• [ABOUT THIS EXERCISE]: Go through the material below and copy each line exactly.

• [RECORDS PROVIDED]:
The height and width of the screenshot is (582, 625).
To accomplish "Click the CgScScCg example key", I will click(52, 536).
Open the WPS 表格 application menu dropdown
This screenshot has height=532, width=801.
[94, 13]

• [RESPONSE]:
The height and width of the screenshot is (582, 625).
To accomplish "Click the CgScScCg example key", I will click(52, 536).
Open the WPS 表格 application menu dropdown
This screenshot has height=532, width=801.
[94, 13]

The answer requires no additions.